[Pointing data for screenshots]
— start —

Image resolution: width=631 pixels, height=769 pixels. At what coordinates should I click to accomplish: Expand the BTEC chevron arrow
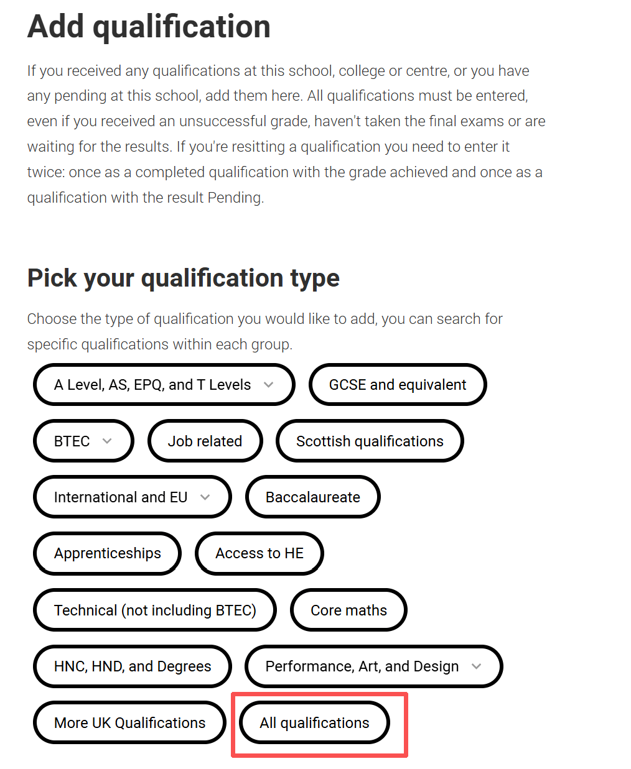tap(107, 441)
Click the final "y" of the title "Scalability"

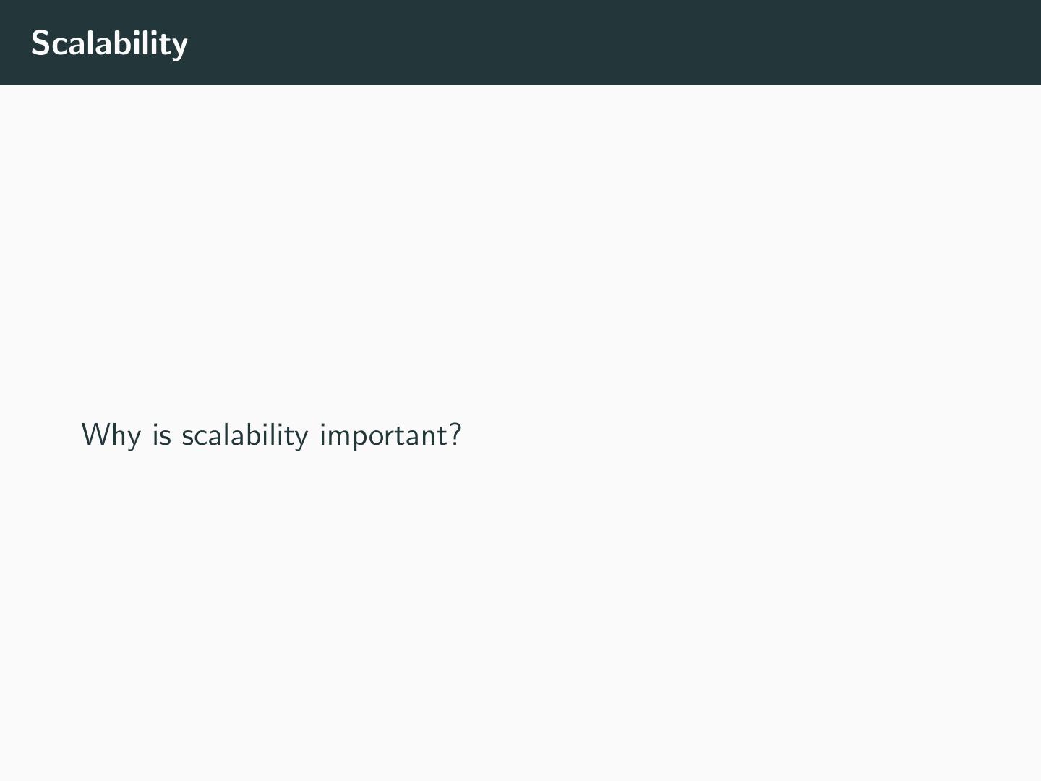click(x=180, y=46)
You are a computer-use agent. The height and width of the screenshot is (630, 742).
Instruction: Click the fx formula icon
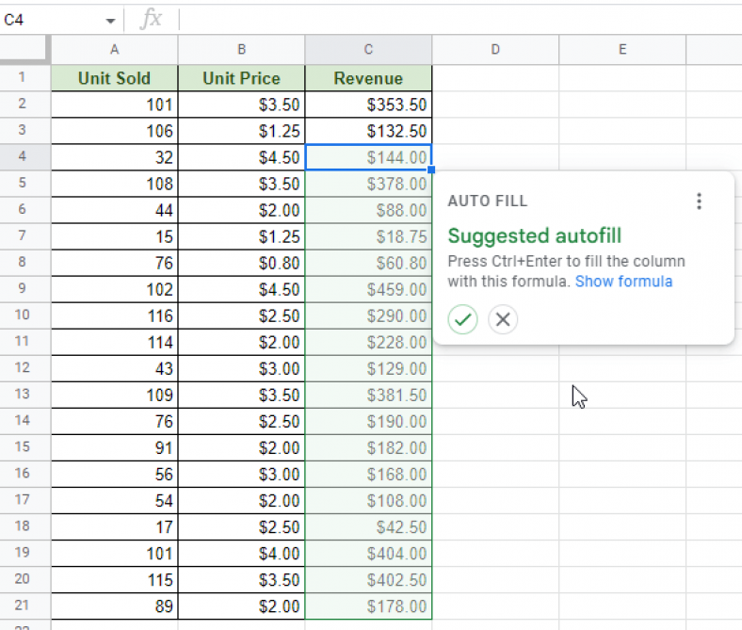click(x=150, y=19)
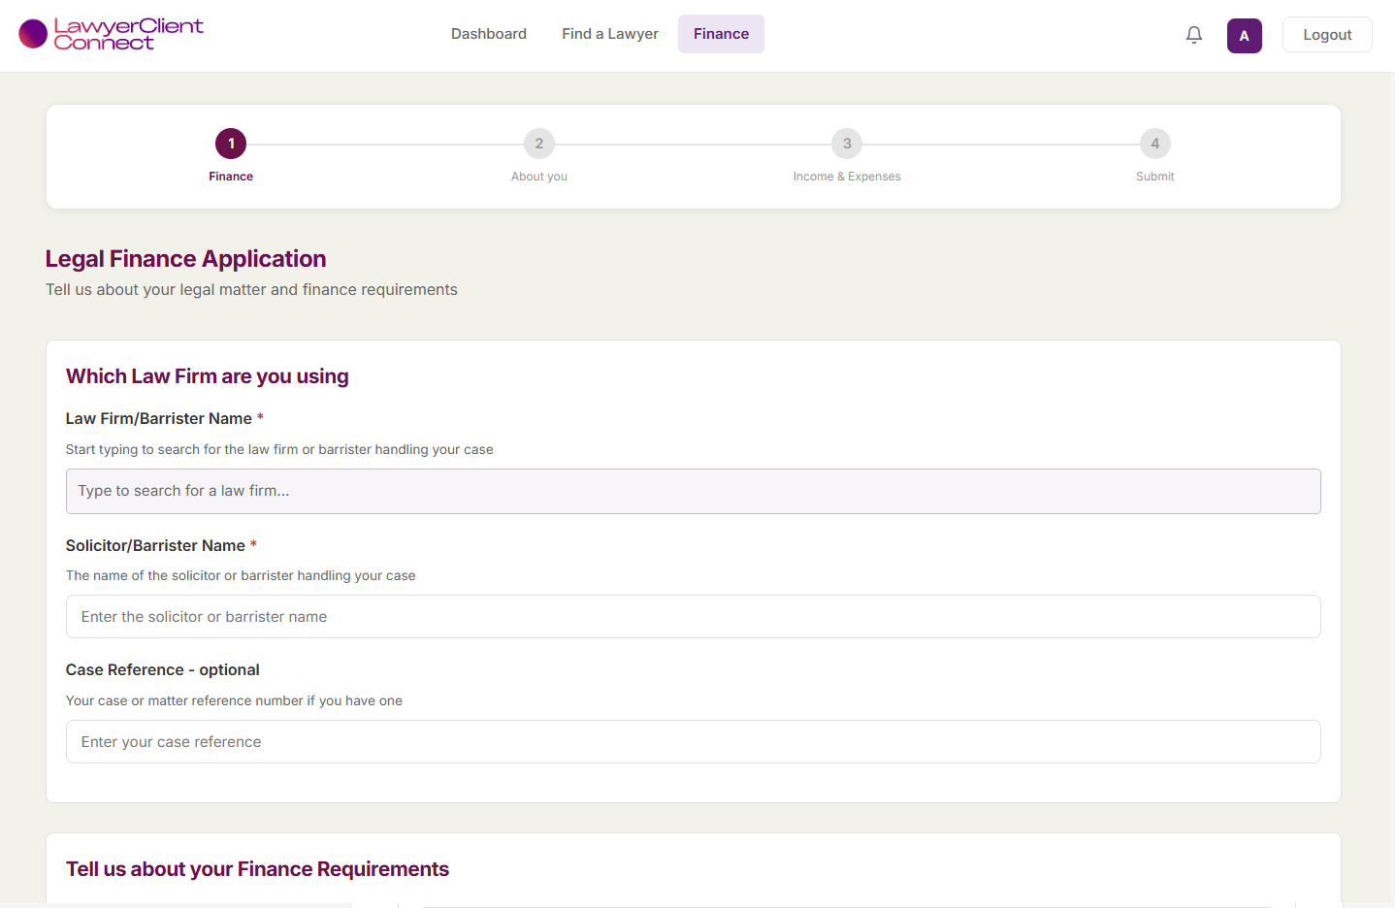The height and width of the screenshot is (908, 1395).
Task: Click the "Finance" label under step 1
Action: [x=231, y=176]
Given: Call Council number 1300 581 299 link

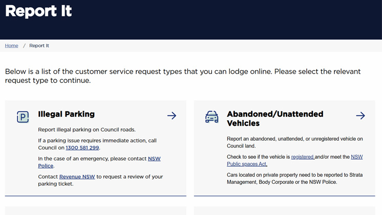Looking at the screenshot, I should [82, 147].
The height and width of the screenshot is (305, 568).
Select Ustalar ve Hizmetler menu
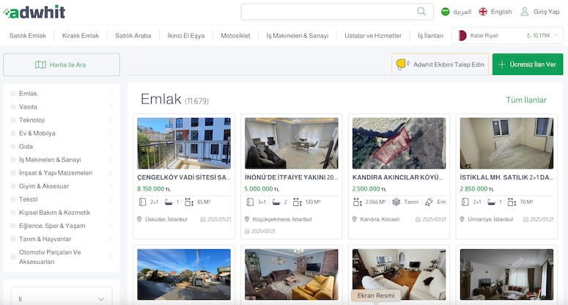pos(373,35)
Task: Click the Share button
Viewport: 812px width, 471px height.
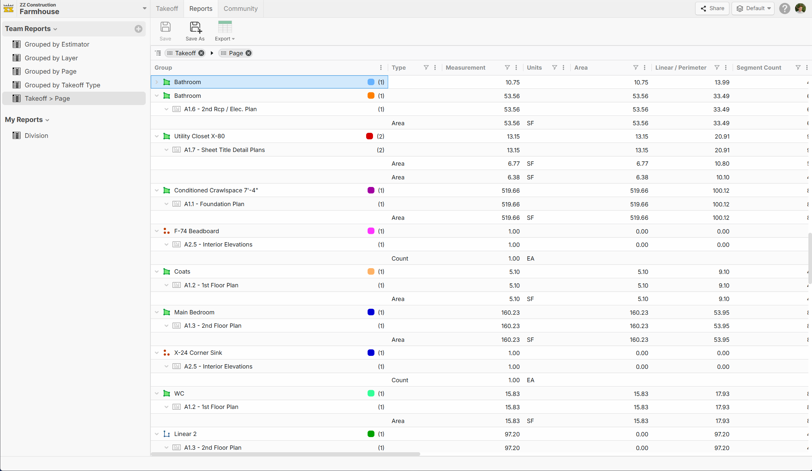Action: coord(712,9)
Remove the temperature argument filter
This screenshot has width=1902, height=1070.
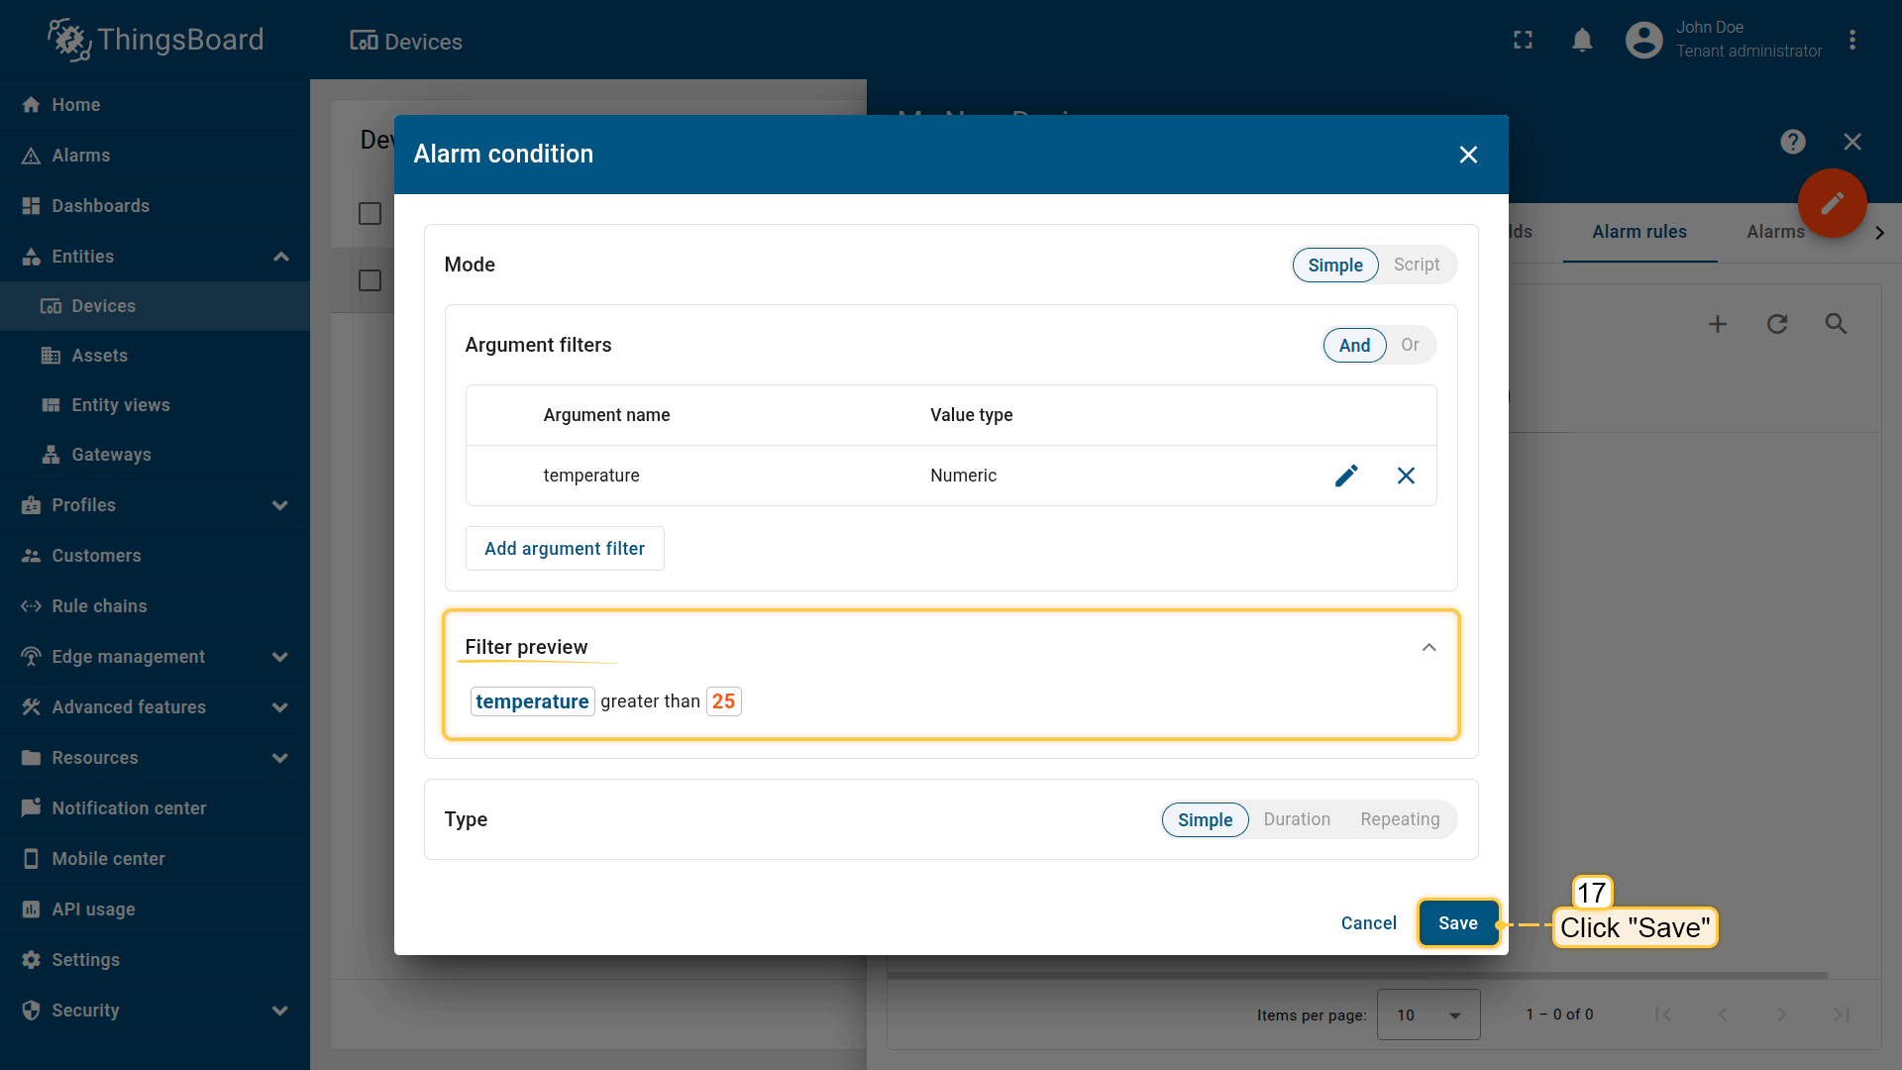pos(1405,476)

— end —

#### [AIM]
Copy the rows word for word, starting at the line that contains "The height and width of the screenshot is (305, 568)." and continuing through the last line of the rows, with both ends included. Leave the pictures out of your copy.

#### [REPLY]
The height and width of the screenshot is (305, 568).
Select Ustalar ve Hizmetler menu
pos(373,35)
Task: Click the Share button
Viewport: 812px width, 471px height.
Action: coord(712,9)
Remove the temperature argument filter
This screenshot has width=1902, height=1070.
pos(1405,476)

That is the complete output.